While Linde Material Handling is a well-known, leading manufacturing brand in Europe, it suffers from brand awareness challenges in other regions including Australia. In addition, while the business has prided itself on being a manufacturer that embraces high-tech, its digital knowledge and interest was “virtually zero”, Pappas said.

Specific challenges in Australia, meanwhile, included a strong competitor, Toyota Material Handling, which had successfully leveraged its automotive brand to propel the manufacturing vehicles business forward, along with limited interest and sales opportunities from the smaller and medium enterprise space.

“Most customers in the smaller part of the market have a completely different idea of what they need, and almost no one who inquires about forklifts or handling products that has fewer than 500 employees actually buys what they think they need,” Pappas commented. “This is a highly complex, application solution driven industry.

“Ecommerce for us therefore doesn’t work.”

What digital could provide, however, is the ability to better educate potential customers of the value of Linde’s products and expertise, particularly in that SME end of town. So in 2012, Pappas set out to bring digital thinking into the organisation from Australia. He admitted global constraints were “absolutely prohibitive”.

“There was complete ambivalence towards digital, and we refused to endorse social media,” he said. “Our philosophy was that we have the best forklifts in the world – so here’s a brochure, go sell it. The website was terrible globally, and not scalable. We knew we weren’t able to penetrate the marketplace because of that website, and with no social, no optimisation, we had nothing.”

At the beginning of 2013 and as an initial proof point, Linde commissioned a study to better understand the behaviour of SMEs when purchasing industrial equipment. The research found 70 per cent of such buyers were starting their investigation and search online.

In 2014, Linde locally then undertook an audit of its digital footprint.

“Within the noise of what was going on at the time, we had our own YouTube video, the subject of which was forklift safety, that had 500,000 views. We didn’t understand what that was as a business – people were looking at it, what does it mean?” Pappas commented.

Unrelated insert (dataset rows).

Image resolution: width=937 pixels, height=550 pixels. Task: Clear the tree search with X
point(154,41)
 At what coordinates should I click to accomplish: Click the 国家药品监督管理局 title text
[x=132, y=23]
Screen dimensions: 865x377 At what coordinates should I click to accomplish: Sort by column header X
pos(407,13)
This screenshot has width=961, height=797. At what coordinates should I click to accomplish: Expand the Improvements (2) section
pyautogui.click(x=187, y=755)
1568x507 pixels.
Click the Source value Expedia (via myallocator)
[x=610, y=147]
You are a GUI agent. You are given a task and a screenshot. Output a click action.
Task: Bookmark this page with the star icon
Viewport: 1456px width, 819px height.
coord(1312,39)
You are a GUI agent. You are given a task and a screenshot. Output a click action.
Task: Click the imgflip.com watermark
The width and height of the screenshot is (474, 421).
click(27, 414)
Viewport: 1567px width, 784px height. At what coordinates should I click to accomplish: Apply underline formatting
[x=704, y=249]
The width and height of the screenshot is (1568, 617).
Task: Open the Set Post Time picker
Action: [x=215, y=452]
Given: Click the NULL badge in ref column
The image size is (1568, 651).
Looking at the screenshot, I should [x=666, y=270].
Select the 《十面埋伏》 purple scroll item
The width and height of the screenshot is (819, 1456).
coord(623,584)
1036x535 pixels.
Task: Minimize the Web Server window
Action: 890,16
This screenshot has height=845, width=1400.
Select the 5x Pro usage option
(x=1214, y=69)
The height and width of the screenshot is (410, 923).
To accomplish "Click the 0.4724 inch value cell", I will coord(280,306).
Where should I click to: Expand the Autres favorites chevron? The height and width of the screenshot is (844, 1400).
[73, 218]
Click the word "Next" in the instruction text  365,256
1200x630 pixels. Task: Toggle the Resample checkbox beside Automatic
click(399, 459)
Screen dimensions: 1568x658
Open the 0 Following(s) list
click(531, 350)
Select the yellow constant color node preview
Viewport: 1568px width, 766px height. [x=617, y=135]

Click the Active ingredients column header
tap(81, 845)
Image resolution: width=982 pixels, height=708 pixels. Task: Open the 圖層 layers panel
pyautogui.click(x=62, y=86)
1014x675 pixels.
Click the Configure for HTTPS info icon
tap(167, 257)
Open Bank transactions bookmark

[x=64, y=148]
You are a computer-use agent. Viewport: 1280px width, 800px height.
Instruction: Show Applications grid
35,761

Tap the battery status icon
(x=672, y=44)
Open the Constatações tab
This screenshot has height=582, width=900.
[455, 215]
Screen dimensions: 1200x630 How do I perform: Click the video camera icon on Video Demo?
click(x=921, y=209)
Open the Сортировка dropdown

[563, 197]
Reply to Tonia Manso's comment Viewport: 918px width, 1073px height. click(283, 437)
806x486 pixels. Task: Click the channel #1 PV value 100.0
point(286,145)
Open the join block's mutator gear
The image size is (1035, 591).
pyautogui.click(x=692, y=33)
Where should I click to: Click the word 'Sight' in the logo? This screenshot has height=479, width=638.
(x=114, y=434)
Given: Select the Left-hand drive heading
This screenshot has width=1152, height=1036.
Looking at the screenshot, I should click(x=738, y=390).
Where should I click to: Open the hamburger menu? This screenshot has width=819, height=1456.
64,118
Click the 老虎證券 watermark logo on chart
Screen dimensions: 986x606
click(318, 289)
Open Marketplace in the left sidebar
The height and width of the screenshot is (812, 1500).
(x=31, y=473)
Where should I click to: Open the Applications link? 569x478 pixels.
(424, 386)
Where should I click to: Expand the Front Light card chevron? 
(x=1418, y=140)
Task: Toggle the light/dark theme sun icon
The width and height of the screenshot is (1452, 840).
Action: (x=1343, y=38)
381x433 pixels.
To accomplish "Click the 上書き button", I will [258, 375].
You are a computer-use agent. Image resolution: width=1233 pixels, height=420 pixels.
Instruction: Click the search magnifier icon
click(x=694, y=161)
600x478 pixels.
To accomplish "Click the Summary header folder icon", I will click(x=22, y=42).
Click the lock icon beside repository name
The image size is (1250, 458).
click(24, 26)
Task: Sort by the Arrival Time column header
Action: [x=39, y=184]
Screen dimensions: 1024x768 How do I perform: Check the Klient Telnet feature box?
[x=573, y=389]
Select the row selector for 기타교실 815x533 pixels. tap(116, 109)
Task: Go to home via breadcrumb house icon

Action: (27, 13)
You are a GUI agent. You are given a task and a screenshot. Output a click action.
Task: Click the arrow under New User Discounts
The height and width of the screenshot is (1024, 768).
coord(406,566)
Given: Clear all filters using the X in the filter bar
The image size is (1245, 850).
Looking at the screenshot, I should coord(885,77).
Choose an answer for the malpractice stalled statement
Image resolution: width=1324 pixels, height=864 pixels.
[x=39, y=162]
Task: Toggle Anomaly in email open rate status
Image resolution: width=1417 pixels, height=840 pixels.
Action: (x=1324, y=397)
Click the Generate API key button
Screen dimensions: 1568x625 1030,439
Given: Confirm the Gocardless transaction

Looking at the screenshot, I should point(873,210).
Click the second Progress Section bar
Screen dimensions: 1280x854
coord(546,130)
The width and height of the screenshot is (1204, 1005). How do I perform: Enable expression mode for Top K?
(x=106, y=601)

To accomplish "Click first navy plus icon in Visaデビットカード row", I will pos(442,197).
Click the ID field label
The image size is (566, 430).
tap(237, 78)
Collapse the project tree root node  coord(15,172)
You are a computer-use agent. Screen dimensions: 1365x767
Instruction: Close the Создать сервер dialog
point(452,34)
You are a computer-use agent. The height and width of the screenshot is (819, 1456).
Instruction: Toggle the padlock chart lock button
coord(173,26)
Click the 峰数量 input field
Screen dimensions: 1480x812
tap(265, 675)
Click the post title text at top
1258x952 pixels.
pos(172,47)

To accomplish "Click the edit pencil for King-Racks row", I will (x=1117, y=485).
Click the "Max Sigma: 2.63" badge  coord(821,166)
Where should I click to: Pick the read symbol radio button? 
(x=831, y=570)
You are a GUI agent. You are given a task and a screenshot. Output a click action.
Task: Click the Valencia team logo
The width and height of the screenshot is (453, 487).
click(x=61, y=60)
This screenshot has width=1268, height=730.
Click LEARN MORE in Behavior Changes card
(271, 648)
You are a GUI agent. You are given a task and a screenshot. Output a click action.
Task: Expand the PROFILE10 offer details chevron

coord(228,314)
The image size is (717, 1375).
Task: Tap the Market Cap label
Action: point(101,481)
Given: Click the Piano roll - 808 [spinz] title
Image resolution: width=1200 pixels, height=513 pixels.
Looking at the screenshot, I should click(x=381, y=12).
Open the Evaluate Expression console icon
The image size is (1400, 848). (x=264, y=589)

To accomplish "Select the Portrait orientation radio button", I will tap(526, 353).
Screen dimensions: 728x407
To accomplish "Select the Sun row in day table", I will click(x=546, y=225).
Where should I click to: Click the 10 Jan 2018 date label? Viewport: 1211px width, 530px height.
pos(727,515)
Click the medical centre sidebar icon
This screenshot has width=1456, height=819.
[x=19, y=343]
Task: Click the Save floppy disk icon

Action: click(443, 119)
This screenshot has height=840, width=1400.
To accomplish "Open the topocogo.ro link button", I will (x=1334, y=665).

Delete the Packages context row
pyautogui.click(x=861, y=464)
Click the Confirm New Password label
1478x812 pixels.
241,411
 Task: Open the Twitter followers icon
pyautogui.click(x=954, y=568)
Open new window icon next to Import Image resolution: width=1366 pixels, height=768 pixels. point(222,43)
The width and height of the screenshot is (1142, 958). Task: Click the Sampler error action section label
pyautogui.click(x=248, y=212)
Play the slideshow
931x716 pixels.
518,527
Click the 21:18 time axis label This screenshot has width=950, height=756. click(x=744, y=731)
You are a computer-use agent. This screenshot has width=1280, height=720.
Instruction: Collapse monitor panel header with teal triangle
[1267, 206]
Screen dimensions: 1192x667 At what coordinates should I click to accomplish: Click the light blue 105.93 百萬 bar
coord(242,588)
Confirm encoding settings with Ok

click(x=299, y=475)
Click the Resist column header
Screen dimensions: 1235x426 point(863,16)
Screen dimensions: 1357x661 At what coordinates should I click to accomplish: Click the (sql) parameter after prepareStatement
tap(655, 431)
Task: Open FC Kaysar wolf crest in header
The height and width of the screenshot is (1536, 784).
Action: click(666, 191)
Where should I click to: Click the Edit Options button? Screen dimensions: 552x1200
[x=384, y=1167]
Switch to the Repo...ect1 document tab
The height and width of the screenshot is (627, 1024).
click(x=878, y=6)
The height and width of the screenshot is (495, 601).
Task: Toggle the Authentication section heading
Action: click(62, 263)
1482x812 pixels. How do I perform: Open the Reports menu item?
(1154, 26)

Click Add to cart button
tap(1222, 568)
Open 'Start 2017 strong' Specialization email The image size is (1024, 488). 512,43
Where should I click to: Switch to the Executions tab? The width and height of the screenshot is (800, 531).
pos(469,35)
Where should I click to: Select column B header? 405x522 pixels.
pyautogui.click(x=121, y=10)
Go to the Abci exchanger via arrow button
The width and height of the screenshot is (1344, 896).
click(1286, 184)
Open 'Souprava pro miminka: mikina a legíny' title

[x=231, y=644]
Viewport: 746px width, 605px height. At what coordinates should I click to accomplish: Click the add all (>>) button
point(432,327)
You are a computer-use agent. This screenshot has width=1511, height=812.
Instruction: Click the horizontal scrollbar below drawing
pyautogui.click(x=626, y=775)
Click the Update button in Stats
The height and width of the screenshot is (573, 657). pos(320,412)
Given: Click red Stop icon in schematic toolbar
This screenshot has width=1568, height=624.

“I put together a digital concept document, but even then my mindset at the time was who do we have to pay? And how quickly can this happen? The digital guys said it’s not that simple. You need content, to be relevant, be authentic, to start doing SEO, and so on.”

Pappas also stopped Linde’s traditional media spend in industry magazines and print publications, and pulled brochure production down to a minimum, in order to divert existing budget to digital investment and the new website build.

“The backlash was extreme locally and globally. They believed we’d die, cease to exist,” Pappas said.

“We started building the new website, but without having directional authority to do it. But there was a clear belief that Armageddon was coming, and it was going to be the end of our penetration in the marketplace. For that first couple of months, inquiry levels slowed down, things weren’t looking great.”

Despite this, Pappas and the team knew that once leads were generated, its sales conversion rates were well above average. While not disclosing a specific figure, he indicated the ratio of conversions was more than 50 per cent.

“We have a wonderful product, great value proposition, a committed and effective sales organisation that’s deeply engaged, a heavily integrated CRM, and we convert a lot of our inquiries,” he said. “As a marketing business, we can tell our level of success by measuring two things: Incoming inquiries and conversion. If inquiries go up, and conversion stays the same or improves, all is well.”

In the first quarter of 2015, Linde consolidated its local agencies to one. “That was critical – we had a single through to choke and were dealing with one agency that really understood our business,” Pappas said.

It also started investing in ad words and remarketing activities, gaining a steady improvement in inbound inquiries. In Q2, Linde kicked off Linkedin supported sales activities and its social presence through Twitter, Instagram and LinkedIn.

“We are focusing on meaningful messages important to its customers,” Pappas said.

Having already seen lead generation increase, the biggest spike came in July when the company launched its mobile-friendly website design and user experience, complete with customer stories, dedicated SME section, and easy-to-use product navigation.

“Just before that, our global CEO visited and I described our vision and showed him the website,” Pappas continued. “He wanted us to go for it, despite the fact that we were countering corporate culture at the time.”

By November 2015, the team was questioning if its numbers were real, as inquiries and sales leaped year-on-year.

In 2016, Pappas said the focus is on ramping up activities and maturing its integrated marketing strategy.

While digital expertise was necessary along the way, Pappas put Linde’s success down to the organisation’s culture and commitment to doing things better.

“Our objective is simple – to get prospects to learn enough about us to contact us,” he said. “Once they’re in the sales process, we’re confident our people will do what they need to do.”

Linde has now established a digital transformation team globally, a decision Pappas said stemmed from the work done in Australia on the website, platforms and social media.

Through the process, Pappas said the biggest lesson he learnt is that you can’t stop work once you start, nor is there a clear destination you need to reach with digital.

“There are also no shortcuts – we had to invest money, time and energy. And there’s no success without risk – you’re never going to be successful without risk,” he added.